Actionable watchlist (what matters next)
* Orders and backlog trends - continued declines would threaten forward revenue and justify conservative estimates.
* Gross margin trajectory and tariff pass‑through effectiveness - management's ability to offset tariffs with pricing or cost actions.
* Cash flow / capex cadence and use of proceeds from receivables securitization - can cash generation catch up to higher capex and debt service?
* Debt maturity profile and covenant compliance after recent amendments - refinancing risk and interest cost sensitivity.

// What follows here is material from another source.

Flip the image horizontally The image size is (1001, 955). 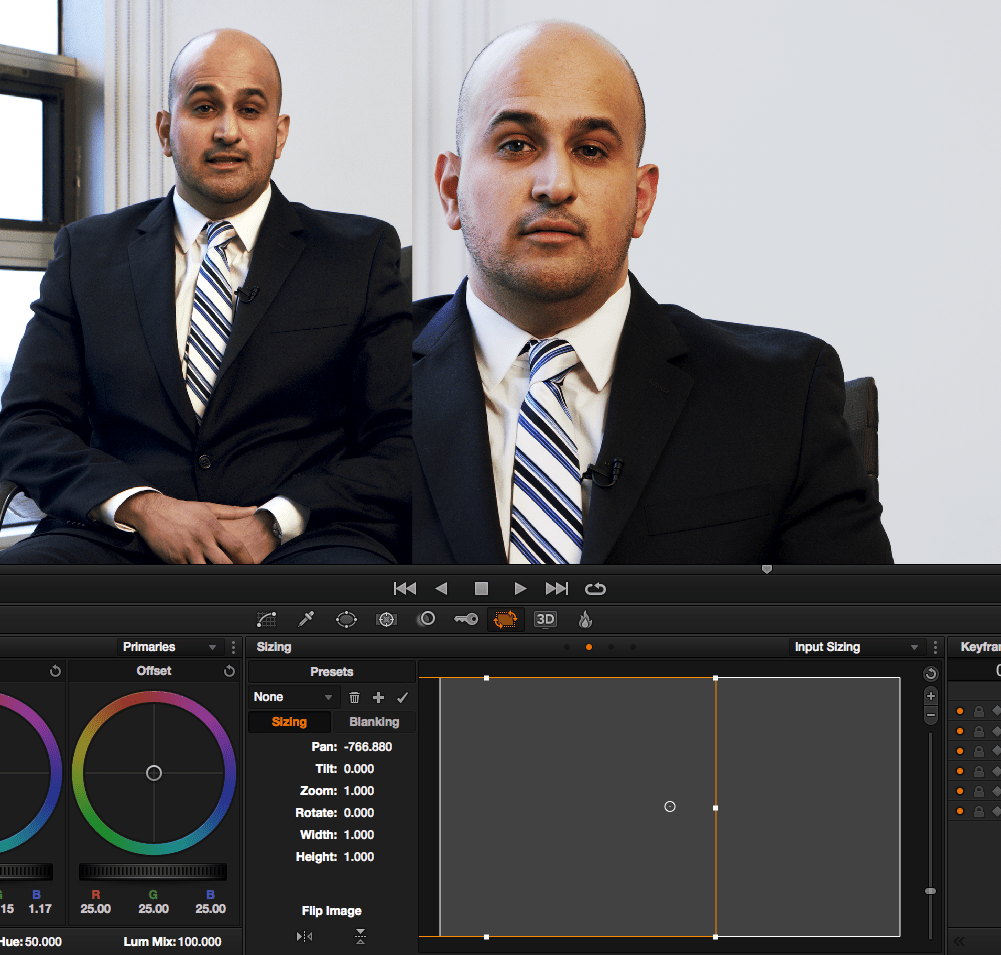tap(304, 938)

* Retail expansion costs - incremental retail store spend (+$3M this quarter) and whether stores become profitable.

Bottom line: MillerKnoll posted solid revenue growth and a clear operating profit recovery this quarter, driven by volume and lower integration charges. But the improvement masks softer order activity, tariff‑driven margin pressure, modest operating cash flow and sizeable legacy debt. The company is profitable again, but the sustainability of margin gains and cash generation - plus management of leverage - will determine whether this is a durable turnaround or a one‑quarter improvement.